Speaker
Description
The LHAASO collaboration has more than 280 members from 32 institutes in 5 countries. The commission of LHAASO in 2021 opened the epoch of ultra-high-energy (UHE) gamma-ray astronomy and paved the way to address the origin of cosmic rays up to hundreds of PeV. Located at Daocheng, Sichuan, on the eastern edge of the Tibetan plateau with an elevation of 4410 meters above the sea level (Figure 1), LHAASO’s KM2A and WCDA arrays have achieved a duty cycle better than 99% and 98%, respectively, and the WFCTA has collected more than 2100 hours of high-quality data.

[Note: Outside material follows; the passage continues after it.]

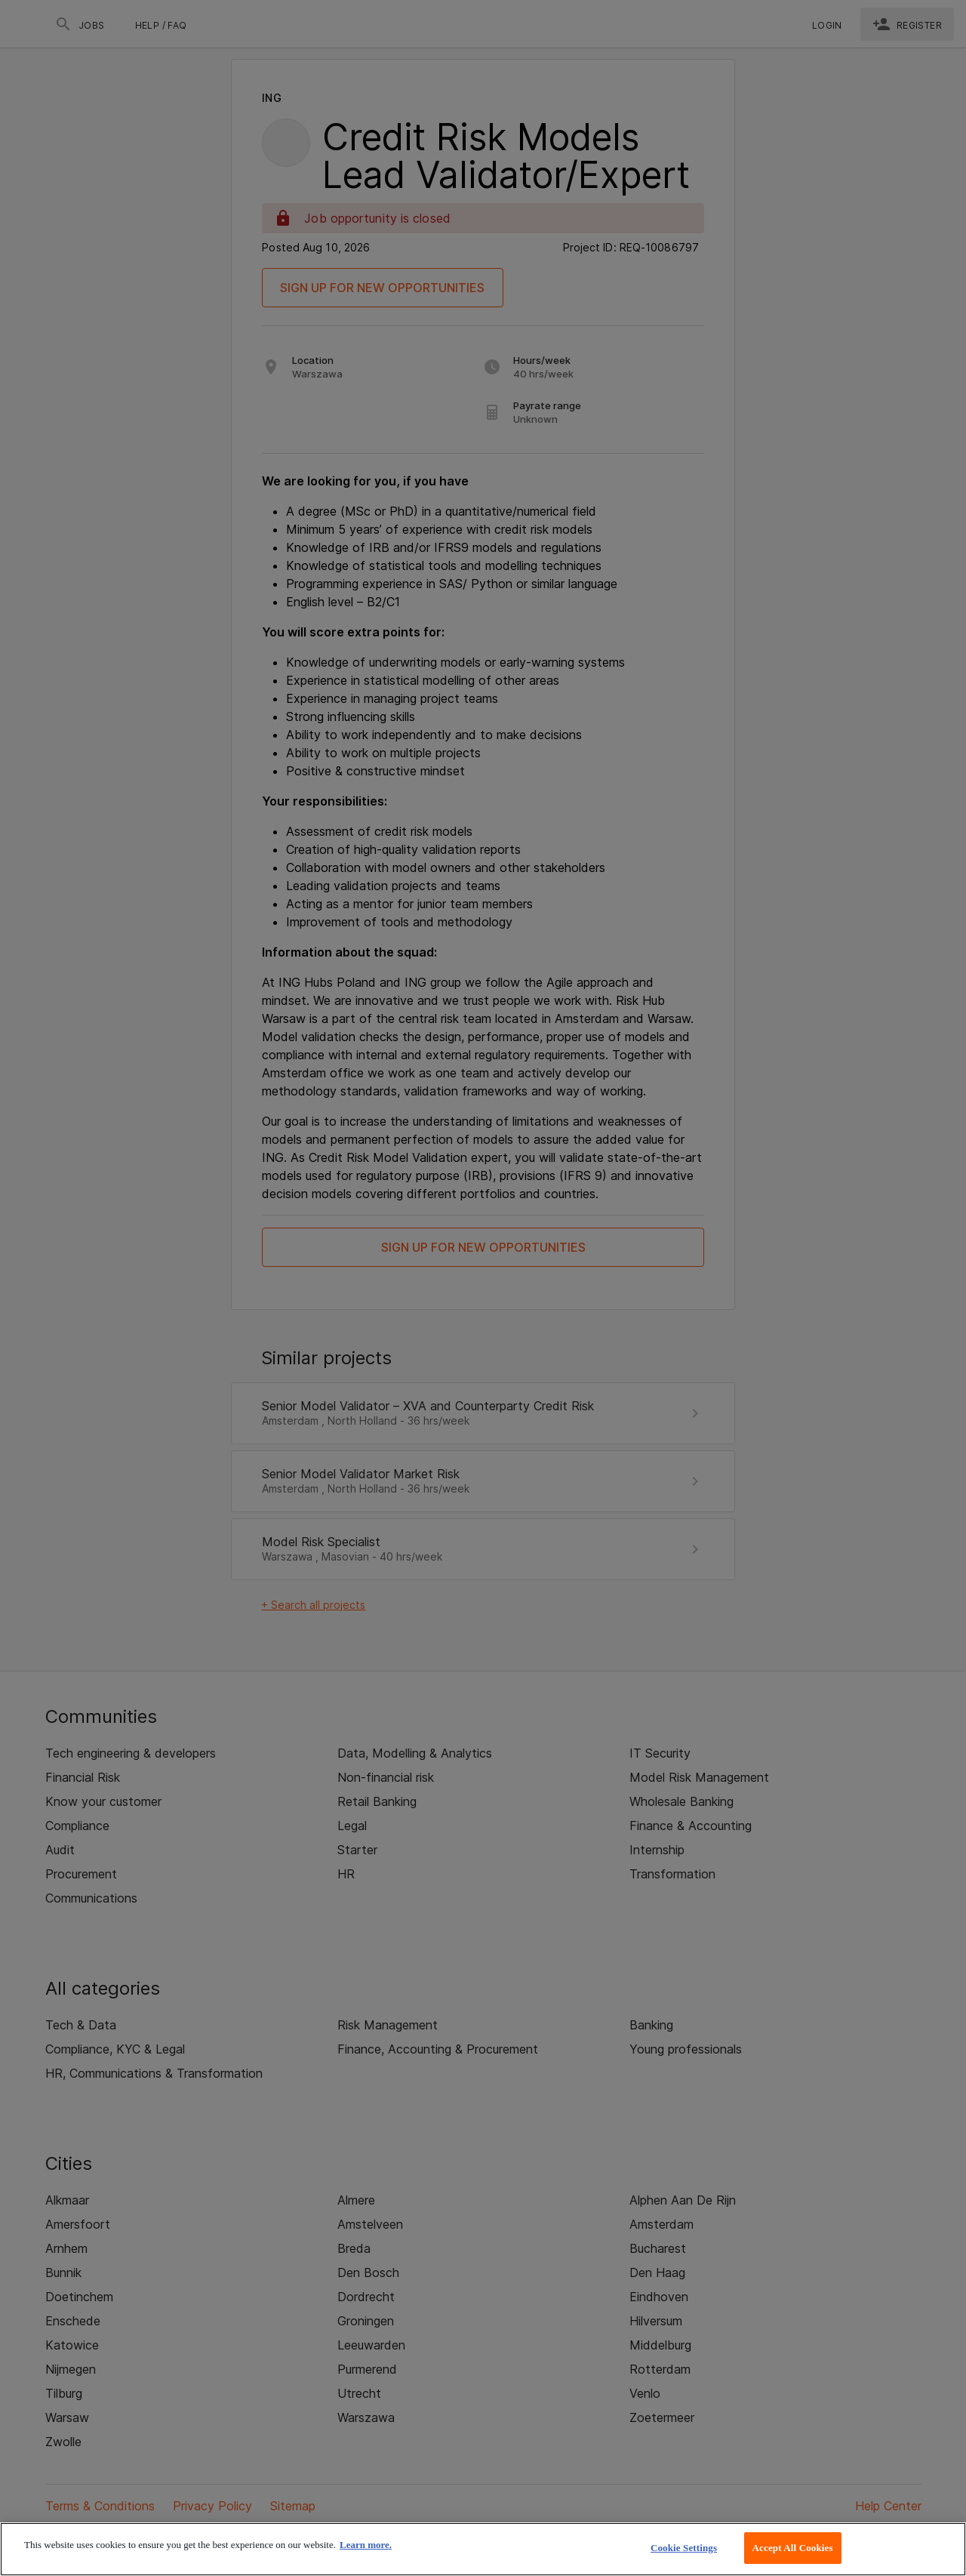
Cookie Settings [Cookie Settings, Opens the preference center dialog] (684, 2547)
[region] (483, 2549)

With a large FOV and high sensitivity, LHAASO-KM2A and WCDA have shown their superiority in UHE and very-high-energy (VHE) gamma-ray sky survey with the release of the first LHAASO catalog [1]. 90 sources with an extension less than 2︒ were detected with a significance greater than 5σ(TS>37). Among these sources, 69 were detected by WCDA, 75 by KM2A and 54 by both arrays (Figure 2). The mean spectral index of KM2A sources is about 3.5 while those for WCDA sources is 2.5. 43 UHE sources were detected above 100 TeV with a significance greater than 4σ. There are 82 sources within the Galactic latitude of 12︒, and 4 high latitude AGNs. 32 of these sources haven’t been detected previously in the TeV range (Figure 2). Half of these sources can be associated with pulsar wind nebulae or supernova remnants (SNRs), 1 with AGN, 8 have GeV counterparts, 7 have no counterpart. Diffuse gamma-ray emission from the Galactic plane was also measured from 10 TeV to 1PeV [2]. The brightest gamma-ray burst 221009A was also fully covered by LHAASO [3]. Some preliminary results on cosmic ray spectra, composition, and anisotropy are also available. These results together will advance our understanding of the origin of cosmic ray significantly.

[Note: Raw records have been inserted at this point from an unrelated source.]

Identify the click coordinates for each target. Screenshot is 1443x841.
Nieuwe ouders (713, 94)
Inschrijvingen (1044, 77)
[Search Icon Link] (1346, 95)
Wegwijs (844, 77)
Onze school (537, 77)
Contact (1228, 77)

In particular, more than 7 SNRs have been detected by LHAASO (Figure 3). There are also a few UHE sources likely associated with SNRs. The spectra of some of these sources extend beyond 100 TeV, implying that they are indeed PeVatrons. However, their soft UHE spectra means that both leptonic and hadronic processes can account for the observed UHE emission. Detailed multiwavelength studies are needed to quantify their contribution to PeV cosmic rays [4]. More exciting developments can be anticipated in the coming few years.